Additionally, Ms. Greene, unlike most in the caucus, voted for the now-debt ceiling law that raises the debt ceiling until Jan. 1, 2025.

Moreover, Ms. Greene allegedly got into a confrontation with Rep. Lauren Boebert (R-Colo.), another House Freedom Caucus member, on the House floor on June 21 and allegedly called her a “little [expletive].”

Ms. Greene apparently did not appreciate Ms. Boebert putting forth an article of impeachment against President Joe Biden when Ms. Greene had already done so alongside impeachments against Homeland Security Secretary Alejandro Mayorkas, Attorney General Merrick Garland, FBI Director Christopher Wray, and U.S. Attorney for the District of Columbia Matthew Graves.

With or without Ms. Greene in the Freedom Caucus, Congress next week is set to resume a busy agenda as the fiscal year finishes at the end of September and no appropriations bills have yet to pass either, let alone both, chambers.

A farm bill dealing with agricultural and food policy is up for renewal, and there are reauthorizations up for renewal from the Federal Aviation Administration to continue allowing surveillance of foreign nations, individuals, and entities.

Moreover, next week there will be high-profile hearings including one on July 11 by the Senate Permanent Subcommittee on Investigations regarding the merger of the PGA Tour and Saudi-backed LIV Golf that has prompted outrage.

PGA Tour Commissioner Jay Monahan, LIV Golf CEO Greg Norman, and Yasir Al-Rumayyan, the governor of Saudi Arabia’s sovereign wealth fund, or the Public Investment Fund that backs LIV Golf, have declined to appear before the subcommittee despite it requesting their presence.

Mr. Norman and Mr. Al-Rumayyan cited “scheduling conflicts” as to why they will not appear for the hearing—according to the subcommittee’s chairman Richard Blumenthal—while Mr. Monahan has been on medical leave since June.

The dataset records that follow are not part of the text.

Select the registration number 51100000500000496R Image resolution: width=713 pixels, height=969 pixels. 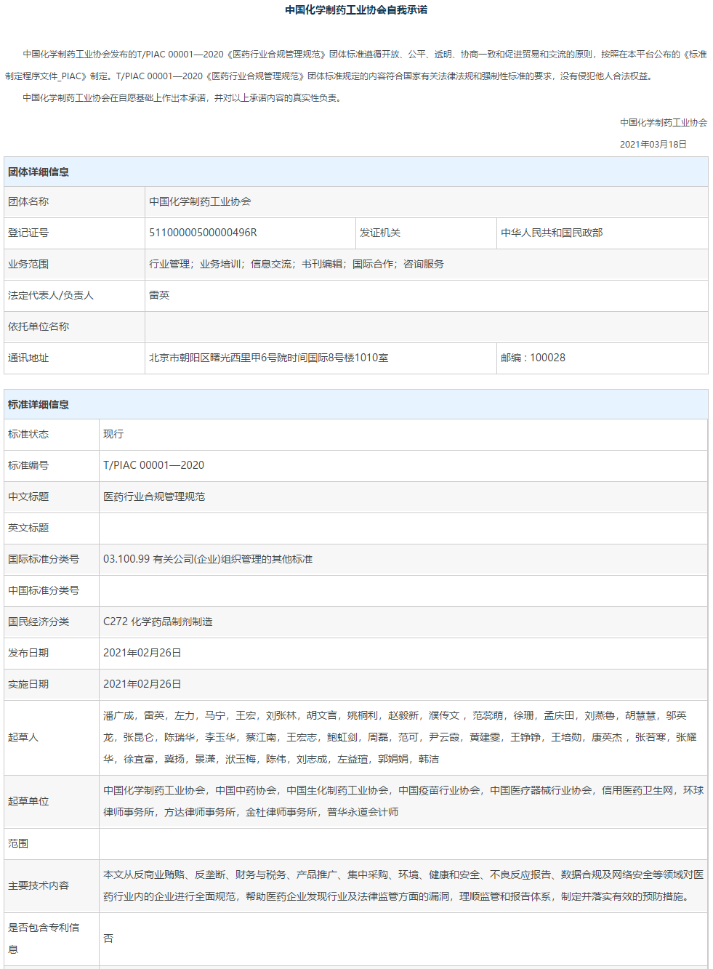(203, 233)
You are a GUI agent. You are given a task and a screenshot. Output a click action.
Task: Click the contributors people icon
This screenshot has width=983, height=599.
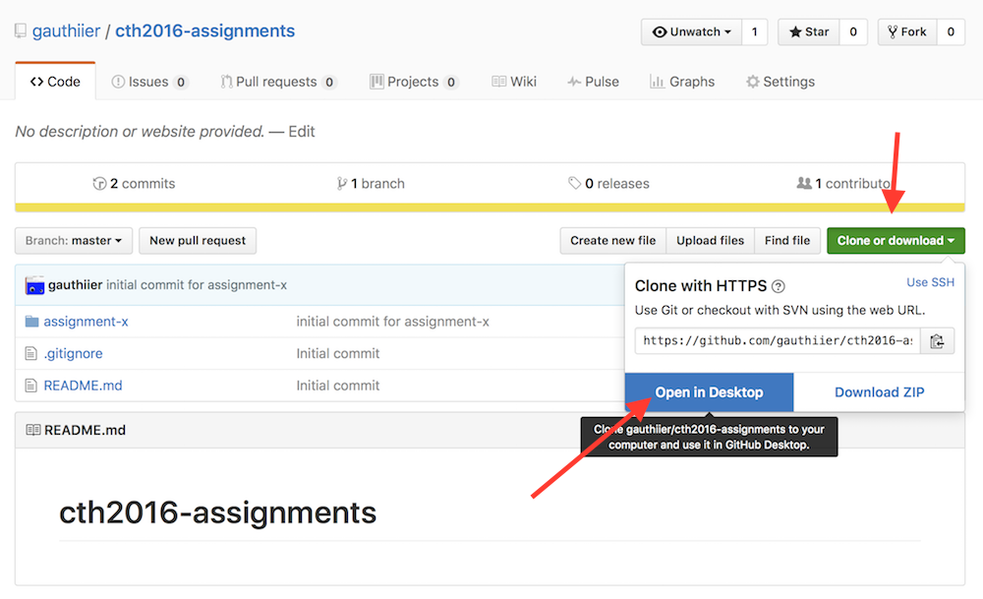pyautogui.click(x=804, y=184)
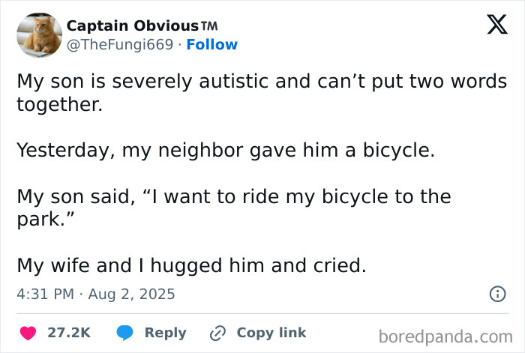Click the Reply text label
525x353 pixels.
tap(165, 333)
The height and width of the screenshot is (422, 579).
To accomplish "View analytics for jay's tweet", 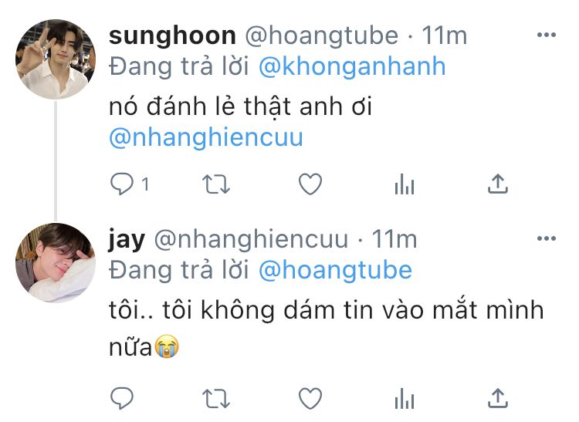I will click(405, 399).
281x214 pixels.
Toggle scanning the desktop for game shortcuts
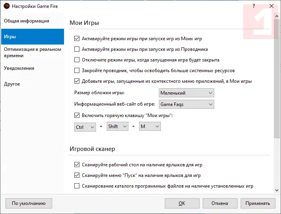[x=77, y=165]
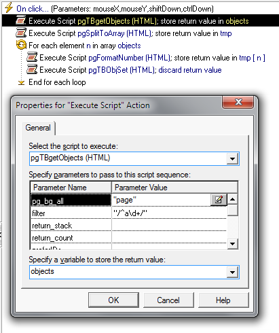
Task: Click the For each loop icon
Action: point(21,45)
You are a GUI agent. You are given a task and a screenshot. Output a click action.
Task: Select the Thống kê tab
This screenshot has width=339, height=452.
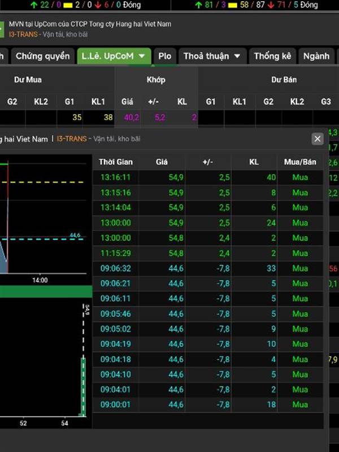272,56
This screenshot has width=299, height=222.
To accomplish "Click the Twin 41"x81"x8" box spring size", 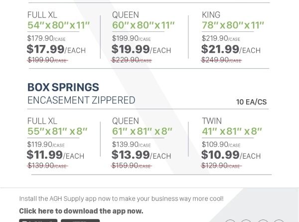I will pyautogui.click(x=232, y=131).
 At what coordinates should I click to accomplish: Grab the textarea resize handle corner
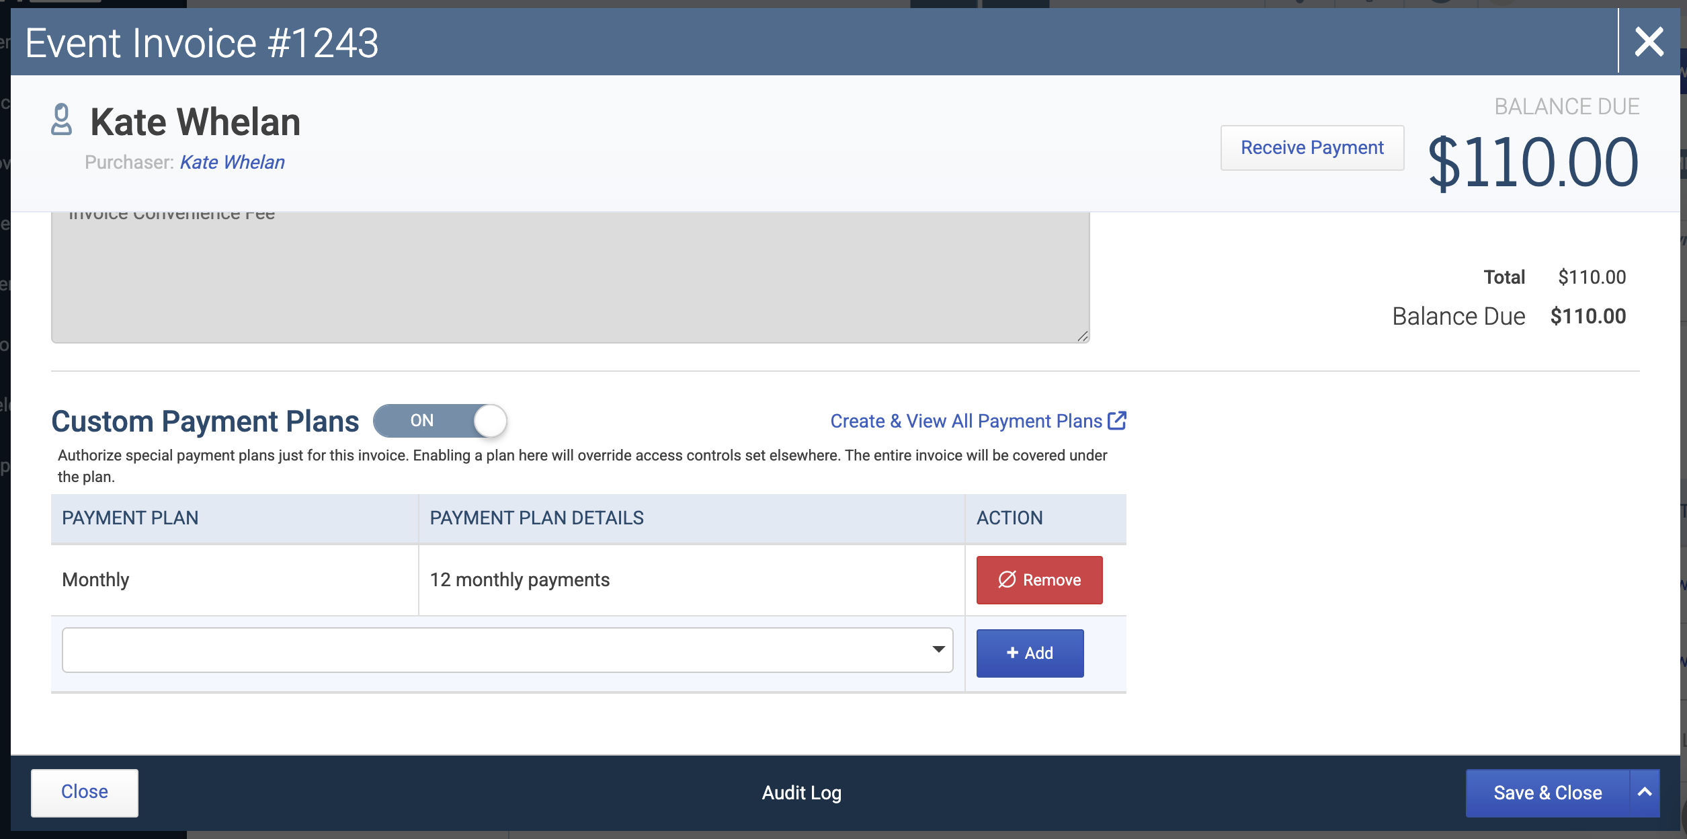click(1082, 336)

Instead, PGA Tour Chief Operating Officer Ron Price and PGA Tour board member Jimmy Dunne will appear before the subcommittee.

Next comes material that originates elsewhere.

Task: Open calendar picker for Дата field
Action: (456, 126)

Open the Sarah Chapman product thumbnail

On July 12, Mr. Wray is scheduled to appear before the House Judiciary Committee in what is likely to be an explosive hearing.

Mr. Wray, a Republican, has come under fire for—among numerous issues—allegedly allowing the FBI to be weaponized against conservatives.

He is accused of not holding accountable those behind the Steele Dossier, which prompted Donald Trump’s 2016 presidential campaign to be spied on, and then a special counsel investigation that found no collusion between the campaign and Russia, to the FBI being sent to school board meetings as parents expressed frustration and anger over far-Left and explicit content being taught to schoolchildren.

Mr. Wray has also come under fire from the GOP for not being forthcoming in producing documents allegedly tied to corruption surrounding Mr. Biden and his son, Hunter Biden.

Under threat of contempt, Mr. Wray allowed members of the House Oversight Committee to view in a classified setting an unclassified document alleging Mr. Biden taking a bribe from a foreign official when he was vice president.